▸ **PROVIDED DATA**

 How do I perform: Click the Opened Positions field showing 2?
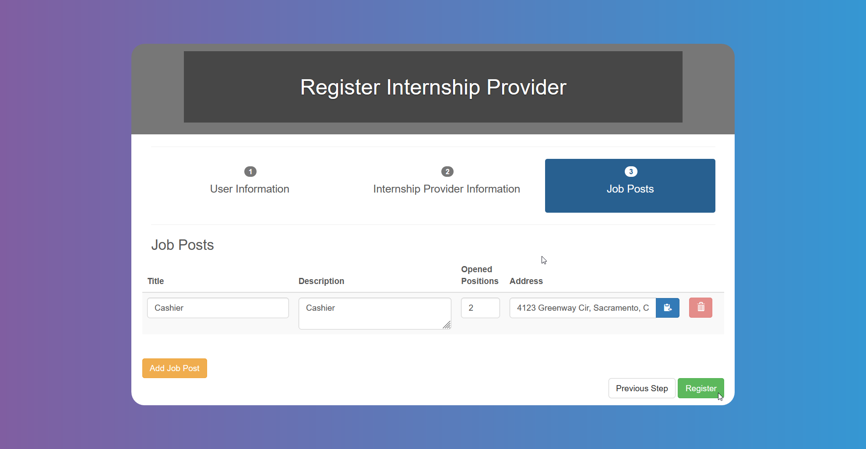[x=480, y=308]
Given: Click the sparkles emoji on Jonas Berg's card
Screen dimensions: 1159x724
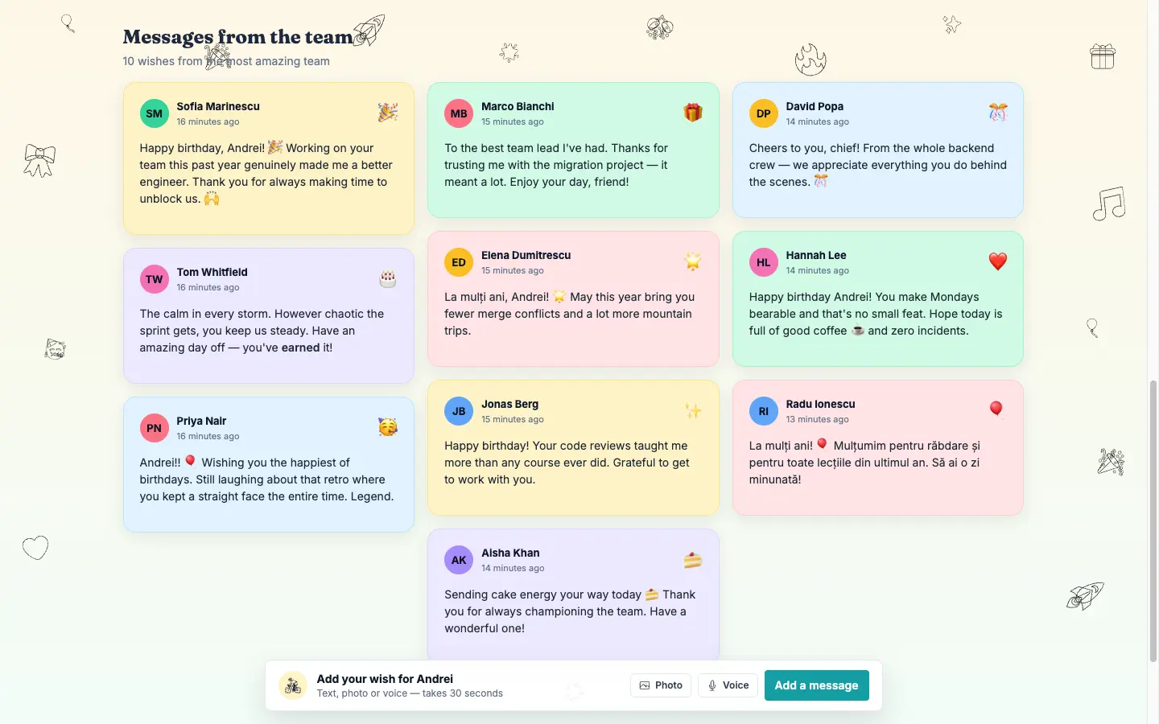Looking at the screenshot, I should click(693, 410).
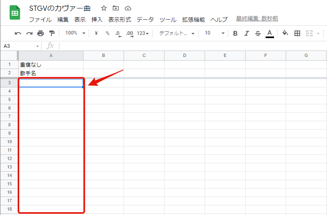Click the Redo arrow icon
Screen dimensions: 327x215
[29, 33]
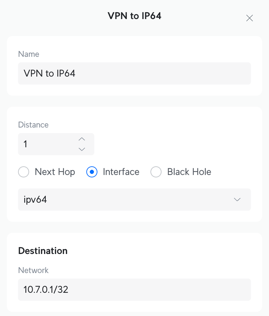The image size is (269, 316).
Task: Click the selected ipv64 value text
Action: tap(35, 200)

▸ **ABOUT THIS EXERCISE**
Without changing a word, transcribe all of the data and omit its images.

▸ **OUTPUT BELOW**
 How do I perform: Click the Opened Positions field showing 2?
[x=480, y=308]
Given: Click the sparkles emoji on Jonas Berg's card
Screen dimensions: 1159x724
Looking at the screenshot, I should click(693, 410).
Click the Redo arrow icon
Screen dimensions: 327x215
[29, 33]
The image size is (269, 316).
Task: Click the selected ipv64 value text
Action: tap(35, 200)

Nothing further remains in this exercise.